The Court has considered the evidentiary record in its entirety, with no single fact or factor controlling its analysis, and has considered the credibility of Mr. Petrus's testimony. The relatively low preponderance of the evidence standard applies. There is an objective basis for a factual and legal dispute as to Mr. Petrus's personal liability for the AmEx debt shown on the Rule 1003(b) List. EB Holdings II, 589 B.R. at 722, citing Vortex Fishing, 277 F.3d at 1064. The Court concludes that a bona fide dispute exists regarding Mr. Petrus's personal liability for the AmEx debt shown on the Rule 1003(b) List as of the Petition Date.
iii. Bona Fide Dispute Analysis — Amount
The Rule 1003(b) List filed by Mr. Petrus shows an "Unknown" amount due to AmEx. Mr. Petrus's trial testimony was that the amount then due to AmEx was "about $40,000.00." He also acknowledged that the relevant corporate AmEx accounts typically required payment in full each month. Mr. Petrus stated that he believed money was owed to AmEx on the filing date but conceded that he would have to look at related account statements to be certain. He acknowledged that while documents existed that would verify the amount (if any) owed to AmEx on the Petition Date, no such documents had been produced.
The Court has considered the evidentiary record in its entirety, with no single fact
or factor controlling its analysis, and has considered the credibility of Mr. Petrus's testimony. The relatively low preponderance of the evidence standard applies. There is an objective basis for a factual dispute as to the amount of the AmEx debt shown on the Rule 1003(b) List. EB Holdings II, 589 B.R. at 722, citing Vortex Fishing, 277 F.3d at 1064. The Court concludes that a bona fide dispute exists regarding the amount of the AmEx debt shown on the Rule 1003(b) List as of the Petition Date.
iv. AmEx is Not a Qualified Creditor
In summary, the Court concludes that AmEx claim shown on the Rule 1003(b) list was premised upon Mr. Petrus's purported personal guarantee and was therefore contingent as to liability on the Petition Date.

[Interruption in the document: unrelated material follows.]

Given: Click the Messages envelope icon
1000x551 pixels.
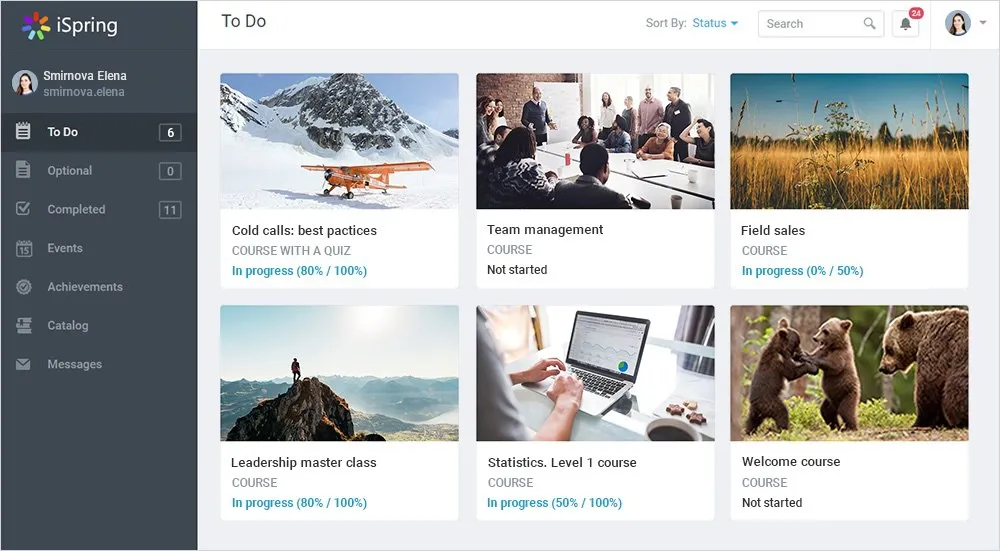Looking at the screenshot, I should (23, 365).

The Court further concludes that the preponderance of the evidence established that the AmEx claim is the subject of bona fide dispute as to both liability and amount on the Petition Date. AmEx does not count as a qualified creditor in the numerosity calculus under Section 303(b).
c. BWI
BWI is shown on the Rule 1003(b) List as the holder of an unsecured claim in the amount of $664.00.
ECF 51, p. 5 of 10; Trial Ex. A, Bates No. DP 3, Part 2, Item 4.2.

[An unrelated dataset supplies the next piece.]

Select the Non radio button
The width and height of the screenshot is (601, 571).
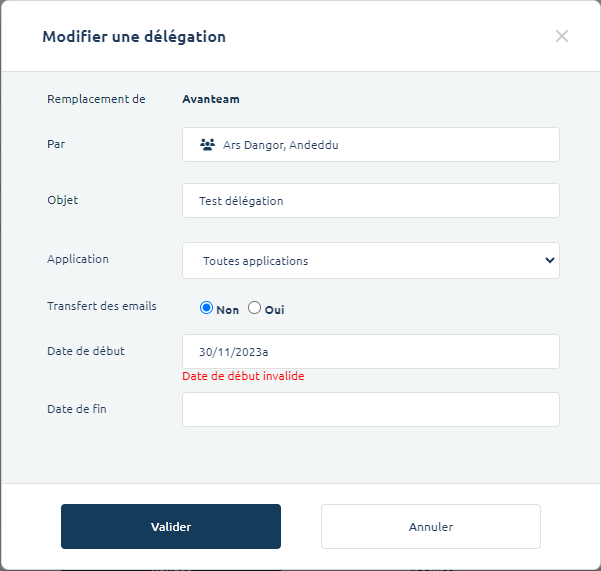click(207, 308)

i. Contingent Liability Analysis
Mr. Petrus testified credibly that he personally owed money to Cox on the Petition Date and did not dispute that debt. He stated that BWI was the collection agent for Cox. He explained that to the best of his knowledge he still owed money for the unpaid Cox invoices being collected by BWI and remained personally and contractually obligated to repay that debt. According to Mr. Petrus, BWI had opened an account as a collection agent for Cox in January 2023, seeking to collect unpaid invoices for services Cox had provided on account to Mr. Petrus personally during or before October 2022. While no invoices or statements showing that Mr. Petrus owed money to Cox on the Petition Date were admitted in evidence at trial, there is no evidence in the record contradicting Mr. Petrus's credible testimony that he was personally liable for the unpaid Cox invoices underpinning the BWI Claim.
The Court has considered the evidentiary record in its entirety, with no single fact or factor controlling its analysis, and has considered the credibility of Mr. Petrus's testimony. The preponderance of the evidence established that the unpaid Cox invoices being collected by BWI were for services rendered by Cox for the personal benefit of Mr. Petrus. The preponderance of the evidence further established that the BWI debt shown on the Rule 1003(b) List is a claim against Mr. Petrus personally that was not contingent as to liability on the Petition Date in the context of Section 303(b). See generally 2 COLLIER ON BANKRUPTCY, ¶ 303.10[1] (Alan N. Resnick and Henry J. Sommer, eds., 16th ed. 2023) (collecting cases for the propositions that that past due trade invoices are not contingent as to liability in the context of Section 303(b)).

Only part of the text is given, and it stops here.